World News

2 photojournalists covering Libya unrest killed in attack


Two acclaimed filmmakers and photojournalist documenting the protracted violence in Libya’s war-ravaged city of Misrata were killed with shrapnel wounds, newswire agencies learned Wednesday.

Reports reaching newsrooms bared Oscar nominee Tim Hetherington and photojournalist Chris Hondros were killed while several other photographers were wounded as government forces continue to pound on rebel strongholds in Libya.

Cathy Saypol of Cathy Saypol Public Relations, Inc. confirmed Hetherington’s death citing they have no other details except that Hetherington was hit by an RPG (rocket-propelled grenade).

A town resident who witnessed the incident said the photojournalists were walking in the front-line area along the Tripoli Street in the western portion of Misrata when the RPG which headed near them exploded. It was learned the group was traveling with the rebel fighters.

“It is with great sadness we learned that our son and brother, photographer and filmmaker Tim Hetherington, was killed today in Misrata, Libya, by a rocket-propelled grenade,” Vanity Fair magazine, where Hetherington was a contributing photographer said in a statement.

It added that Hetherington was in Libya to continue his ongoing multimedia project to highlight humanitarian issues during time of war and conflict.

“Tim will be remembered for his amazing images and his Academy Award-nominated documentary ‘Restrepo,” the statement added. Hetherington, 41, was a British native based in Brooklyn, New York.
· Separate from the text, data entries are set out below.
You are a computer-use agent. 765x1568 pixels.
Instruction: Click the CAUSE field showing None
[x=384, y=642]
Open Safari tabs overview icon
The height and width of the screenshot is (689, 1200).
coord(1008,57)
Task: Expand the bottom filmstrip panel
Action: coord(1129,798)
Meanwhile, Hondros, also 41, died of a fatal brain injury, according to a New York Times reporter who was in the hospital where the victims were brought for immediate treatment.

According to Getty Images, a leading stock photo agency where Hondros was working, it was “deeply saddened” by his passing.

“Chris never shied away from the front line having covered the world’s major conflicts throughout his distinguished career and his work in Libya was no exception. We are working to support his family and his fiancee as they receive this difficult news, and are preparing to bring Chris back to his family and friends in the United States. He will be sorely missed.”

Born in New York City to immigrant parents, Hondros received the 2005 Robert Capa Gold Medal from the Overseas Press Club of America for his coverage of Iraq. He was also a 2004 Pulitzer Prize breaking news photography finalist for “his powerful and courageous coverage of the bloody upheaval in Liberia.”